Posted in Favorite Words on January, 2009 by melendwyr

In modern times, this word has become associated with disorder and destruction.

In the original Greek, though, chaos meant “the unformed and undefined state preceding all things”, in direct word-tension with cosmos, referring to the specific ordered and structured world somehow brought forth out of chaos.

In that older sense, the Greeks were much closer to Chinese ideas about the Tao, which is also a formless and unshaped state that represents the totality of possibility and the source of all defined things. Far from being a degenerate state, chaos is unlimited potential. It’s only when things are ordered in a particular way, thus losing their ability to be ordered in other ways, that potential is lost. It’s moving from chaos to cosmos that is, in many ways, a degeneration.

Dog Latin

Posted in Favorite Words on January, 2009 by melendwyr

Sic gorgiamus allos subjectatos nunc.

Not just pretty words.

Antiestablishmentarianism

Posted in Favorite Words, Politics and Society on January, 2009 by melendwyr

When people think of Shakespeare and his plays, in my experience, they usually think of stuffy English professors, being forced to read texts in an excruciatingly painful manner, and general incomprehensibility.

What they don’t realize is that Shakespeare became a darling of the establishment relatively recently. Far from being heralded as “the most human human ever”, as one overly-gushing fan describes, Shakespeare was viewed as common trash and was nearly forgotten.

At the time he worked, theater was seen as a disreputable and unwholesome amusement, one that was barely tolerated (and frequently wasn’t, with the government repeatedly cracking down on the practice). Even among playwrights, Shakespeare was considered relatively unimportant and common – his contemporary rivals were seen as better authors and dramatists.

So how did he become the icon of the English language and those who declare themselves to be its defenders?

In the 19th century, German philologists were trying to trace the origins of English words, English being a language especially rich in “borrowed” words and patterns. To their surprise, quite a few words were traced back to the works of a single obscure playwright. Once resurrected from the dustbin of history, the Romantic movement considered the plays to be excellent examples of the styles they advocated, and the rest is history.

(This recounting is both extremely over-simplistic and woefully incomplete. Interested parties should perform their own research to learn the complete story.)

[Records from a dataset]
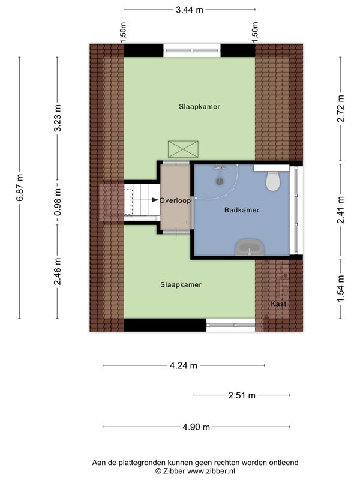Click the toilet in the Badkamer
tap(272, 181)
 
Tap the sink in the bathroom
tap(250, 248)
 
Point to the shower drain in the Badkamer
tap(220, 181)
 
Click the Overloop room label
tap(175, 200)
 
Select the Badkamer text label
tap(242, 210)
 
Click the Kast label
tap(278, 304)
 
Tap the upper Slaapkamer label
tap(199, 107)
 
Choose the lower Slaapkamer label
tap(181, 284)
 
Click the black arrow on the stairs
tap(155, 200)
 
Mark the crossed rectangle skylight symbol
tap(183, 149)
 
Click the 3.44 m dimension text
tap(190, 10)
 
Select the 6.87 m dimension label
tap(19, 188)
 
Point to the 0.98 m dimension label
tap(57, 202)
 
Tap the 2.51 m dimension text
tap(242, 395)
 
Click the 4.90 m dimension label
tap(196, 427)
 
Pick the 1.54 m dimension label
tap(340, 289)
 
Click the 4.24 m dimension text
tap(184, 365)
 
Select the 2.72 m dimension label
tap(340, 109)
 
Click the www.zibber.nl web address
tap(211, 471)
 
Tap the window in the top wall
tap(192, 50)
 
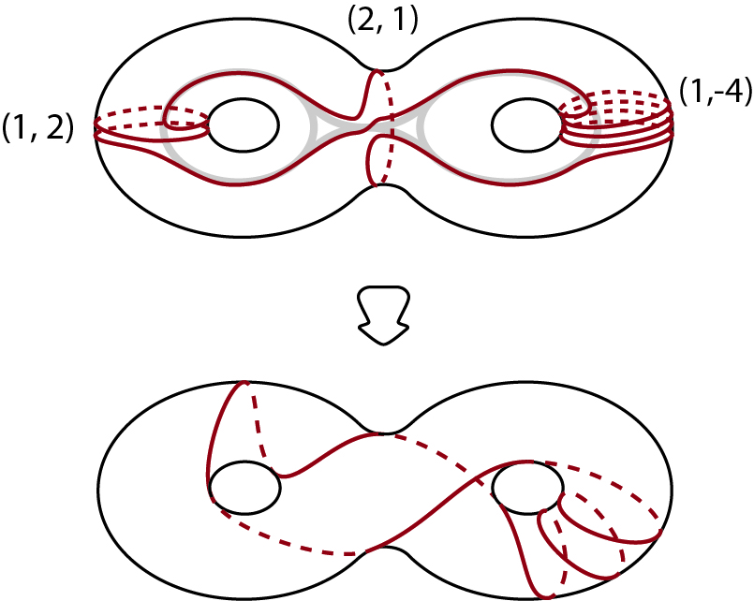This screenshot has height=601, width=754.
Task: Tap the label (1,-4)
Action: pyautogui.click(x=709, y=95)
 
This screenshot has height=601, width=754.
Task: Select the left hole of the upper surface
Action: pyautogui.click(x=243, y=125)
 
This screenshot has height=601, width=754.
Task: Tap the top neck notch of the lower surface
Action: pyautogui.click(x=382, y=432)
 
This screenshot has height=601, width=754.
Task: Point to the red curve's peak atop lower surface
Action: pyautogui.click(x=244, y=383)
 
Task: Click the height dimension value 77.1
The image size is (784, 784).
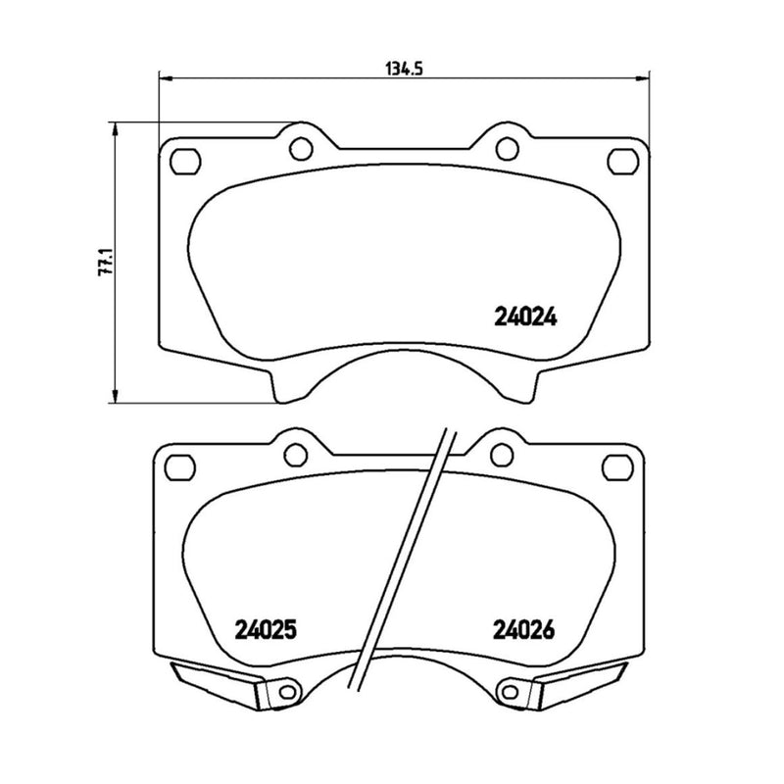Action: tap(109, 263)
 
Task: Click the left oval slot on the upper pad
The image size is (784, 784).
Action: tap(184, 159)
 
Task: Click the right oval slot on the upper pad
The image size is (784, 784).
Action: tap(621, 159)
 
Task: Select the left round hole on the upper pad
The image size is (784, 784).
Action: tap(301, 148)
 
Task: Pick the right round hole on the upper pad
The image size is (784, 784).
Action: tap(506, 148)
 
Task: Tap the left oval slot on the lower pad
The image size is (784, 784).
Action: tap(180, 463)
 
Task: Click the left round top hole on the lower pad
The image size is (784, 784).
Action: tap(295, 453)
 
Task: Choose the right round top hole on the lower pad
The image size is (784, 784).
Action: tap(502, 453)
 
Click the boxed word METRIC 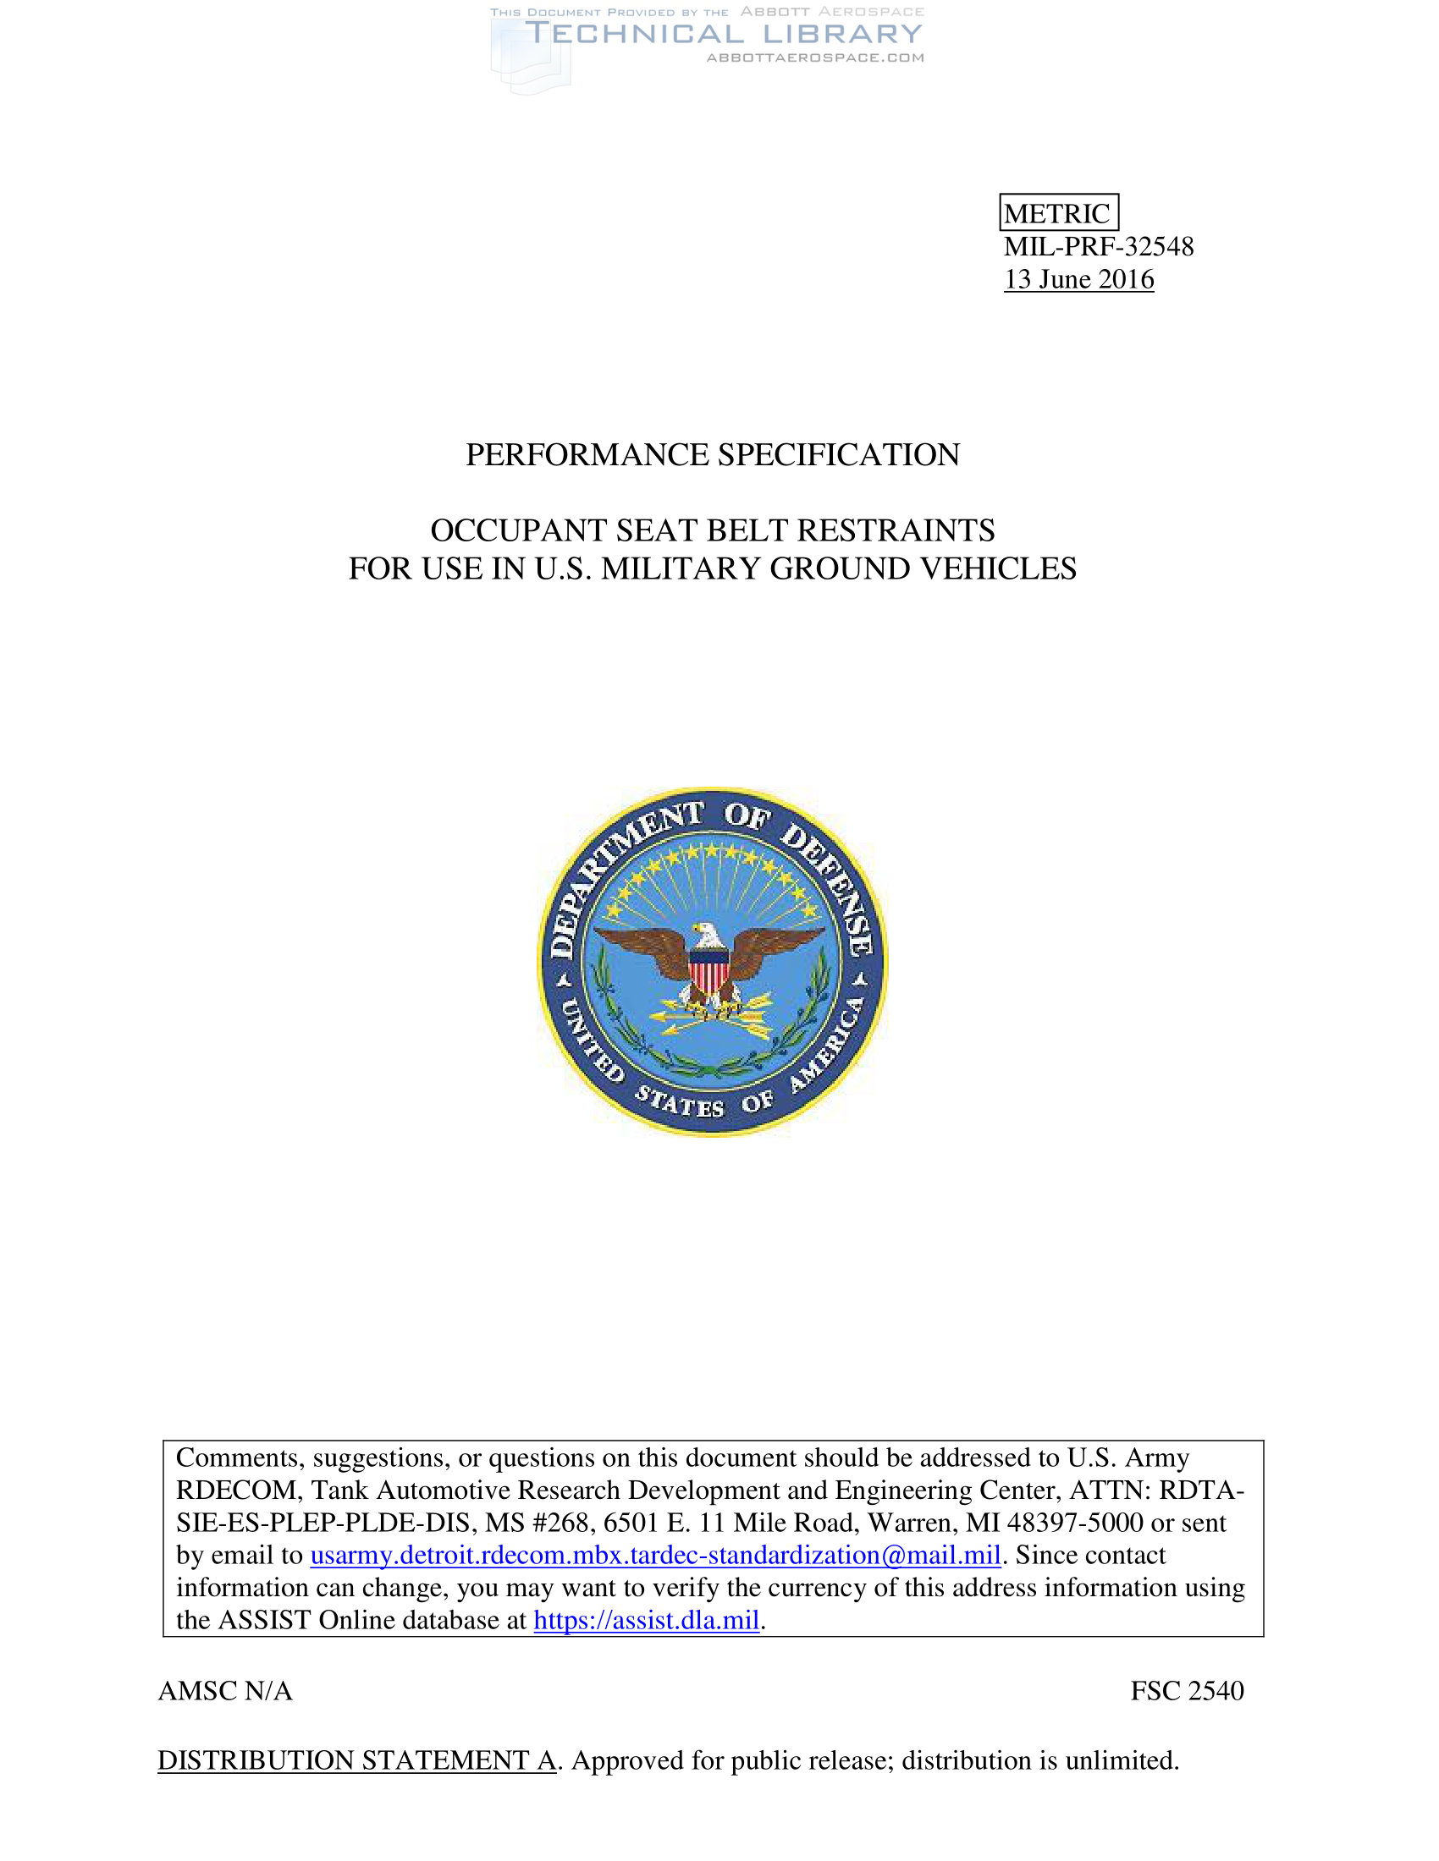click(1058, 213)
==
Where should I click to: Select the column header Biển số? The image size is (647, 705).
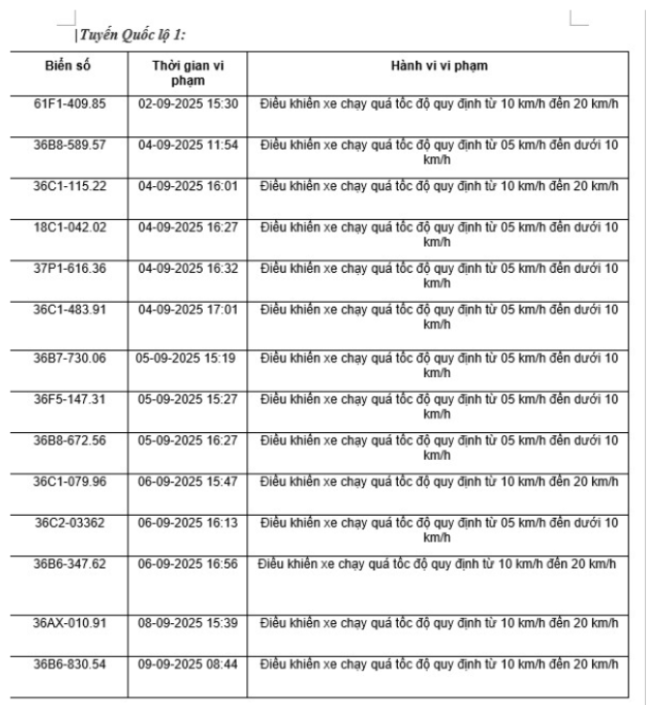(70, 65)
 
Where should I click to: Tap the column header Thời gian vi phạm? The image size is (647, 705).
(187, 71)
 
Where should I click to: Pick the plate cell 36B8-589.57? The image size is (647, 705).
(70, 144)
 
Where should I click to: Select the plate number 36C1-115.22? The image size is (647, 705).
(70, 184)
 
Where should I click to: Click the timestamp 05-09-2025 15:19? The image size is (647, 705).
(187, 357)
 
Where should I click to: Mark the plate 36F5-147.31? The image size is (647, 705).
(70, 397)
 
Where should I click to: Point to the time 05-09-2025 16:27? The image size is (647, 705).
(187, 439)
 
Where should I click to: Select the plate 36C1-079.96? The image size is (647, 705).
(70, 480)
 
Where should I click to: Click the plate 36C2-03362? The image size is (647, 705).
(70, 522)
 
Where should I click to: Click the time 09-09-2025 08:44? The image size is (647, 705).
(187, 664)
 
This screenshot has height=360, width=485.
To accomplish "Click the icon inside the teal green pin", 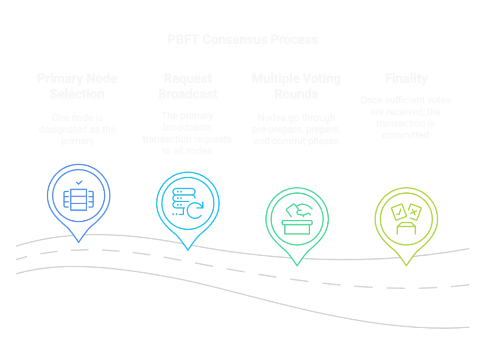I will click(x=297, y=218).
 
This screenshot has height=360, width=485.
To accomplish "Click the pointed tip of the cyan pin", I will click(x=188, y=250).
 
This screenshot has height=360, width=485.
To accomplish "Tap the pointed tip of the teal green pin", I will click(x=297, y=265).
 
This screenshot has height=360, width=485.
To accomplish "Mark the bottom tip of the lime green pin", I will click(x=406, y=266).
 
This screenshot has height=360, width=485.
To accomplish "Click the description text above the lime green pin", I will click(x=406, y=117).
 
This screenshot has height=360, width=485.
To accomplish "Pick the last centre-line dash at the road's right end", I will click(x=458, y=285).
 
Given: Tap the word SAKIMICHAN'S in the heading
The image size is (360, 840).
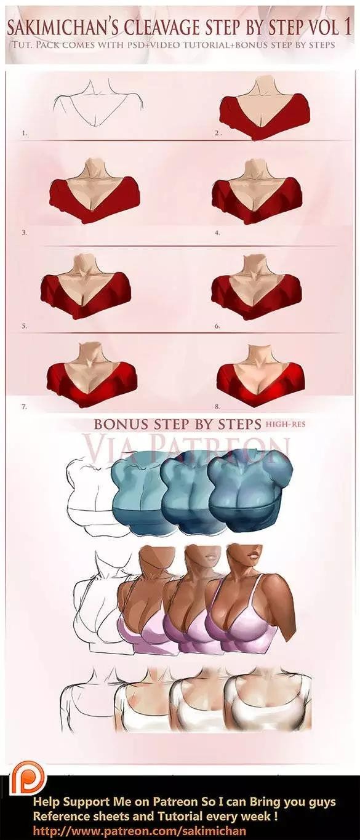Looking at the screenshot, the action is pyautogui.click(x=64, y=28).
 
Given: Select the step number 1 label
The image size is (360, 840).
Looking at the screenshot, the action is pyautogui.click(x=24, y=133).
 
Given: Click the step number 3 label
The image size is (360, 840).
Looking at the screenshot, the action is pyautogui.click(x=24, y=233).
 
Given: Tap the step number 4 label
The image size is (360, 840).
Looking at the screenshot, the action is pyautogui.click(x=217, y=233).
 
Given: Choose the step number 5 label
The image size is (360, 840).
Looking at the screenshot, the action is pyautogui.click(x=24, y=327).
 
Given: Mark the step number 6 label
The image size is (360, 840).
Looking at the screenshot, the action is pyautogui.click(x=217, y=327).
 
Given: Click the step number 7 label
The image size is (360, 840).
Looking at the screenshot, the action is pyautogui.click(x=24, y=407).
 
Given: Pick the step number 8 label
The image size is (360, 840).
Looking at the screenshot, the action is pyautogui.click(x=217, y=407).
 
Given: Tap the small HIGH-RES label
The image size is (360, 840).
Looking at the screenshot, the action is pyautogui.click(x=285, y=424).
--
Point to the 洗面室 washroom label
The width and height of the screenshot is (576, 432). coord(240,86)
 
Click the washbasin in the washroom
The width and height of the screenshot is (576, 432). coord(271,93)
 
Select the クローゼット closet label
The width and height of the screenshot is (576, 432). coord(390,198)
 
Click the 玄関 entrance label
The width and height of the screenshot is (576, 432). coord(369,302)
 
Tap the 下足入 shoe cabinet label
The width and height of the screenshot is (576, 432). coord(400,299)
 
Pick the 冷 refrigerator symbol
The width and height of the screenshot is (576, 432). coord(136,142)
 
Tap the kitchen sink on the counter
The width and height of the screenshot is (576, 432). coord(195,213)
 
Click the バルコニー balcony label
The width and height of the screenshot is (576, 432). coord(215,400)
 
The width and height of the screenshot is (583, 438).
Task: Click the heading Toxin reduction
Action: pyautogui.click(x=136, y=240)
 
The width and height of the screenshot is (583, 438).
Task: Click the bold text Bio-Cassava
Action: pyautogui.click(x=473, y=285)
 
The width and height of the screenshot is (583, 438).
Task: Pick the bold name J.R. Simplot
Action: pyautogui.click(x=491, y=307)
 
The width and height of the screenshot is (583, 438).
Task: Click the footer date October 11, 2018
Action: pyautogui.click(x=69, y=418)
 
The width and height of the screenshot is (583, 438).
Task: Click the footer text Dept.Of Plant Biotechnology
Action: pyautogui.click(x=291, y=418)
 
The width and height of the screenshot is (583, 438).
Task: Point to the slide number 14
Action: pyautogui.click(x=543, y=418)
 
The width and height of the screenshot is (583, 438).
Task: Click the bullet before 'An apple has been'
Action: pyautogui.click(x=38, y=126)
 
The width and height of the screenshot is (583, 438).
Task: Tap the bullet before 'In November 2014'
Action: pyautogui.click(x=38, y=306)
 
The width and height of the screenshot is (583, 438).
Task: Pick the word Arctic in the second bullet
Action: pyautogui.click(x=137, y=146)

* [Exercise requirements]
[a] According to the favorite-words posts, why is moving from chaos to cosmos in many ways a degeneration? Answer in one to three sentences.
[b] In the favorite-words posts, who traced quite a few English words back to the works of Shakespeare, and when?
[c] Pick up the favorite-words posts where they end, after the note on the Shakespeare story.

* [Answers to this exercise]
[a] Chaos is unlimited potential. When things are ordered in a particular way, they lose their ability to be ordered in other ways, and that potential is lost.

[b] German philologists did, in the 19th century.

[c]
Always popular among the masses, yet unwilling to rely merely on least common denominator approval triggers, Shakespeare wrote plays that drew inspiration from (read: stole) the plots ancient stories and common motifs, then clothed them in new and vigorous linguistic patterns. This combination of familiarity and novelty may have had a lot to do with his (initial) popularity, and is part of why he is revered now.

The world of high culture and academia, however, took little notice at first. It gave the plays their due only once it was shown that they were a rich source of academic thesis material; until then, they were seen as vulgar and trite entertainments for the lower classes.

(The astute reader of history will note how this parallels the later treatment of William Blake and his works.)

Buffalo

Posted in Favorite Words on December, 2008 by melendwyr

It means
a) a city in the state of New York,
b) a large herbivorous mammal, and
c) inducing desired behaviors by using mass and impassibility to direct others (as a metaphor referring to what happens when in front of a large, herbivorous mammal that wants to be where you are).

As a consequence, we can validly say that:

Buffalo buffalo buffalo buffalo Buffalo buffalo buffalo.

Cleave

Posted in Favorite Words on October, 2008 by melendwyr

It means both “stick to or keep together” and “separate from or break apart”. Often the only way to determine which of the diametrically-opposed meanings is intended is by examining the context, and if the context is ambiguous, it can be impossible.

The root word derives from nail (the thing or action that causes one thing to be joined to another, and that in the process, tends to split things apart). Cloves are so-called because of the resemblance to nails. Garlic cloves are so-called because of their splitting and breaking.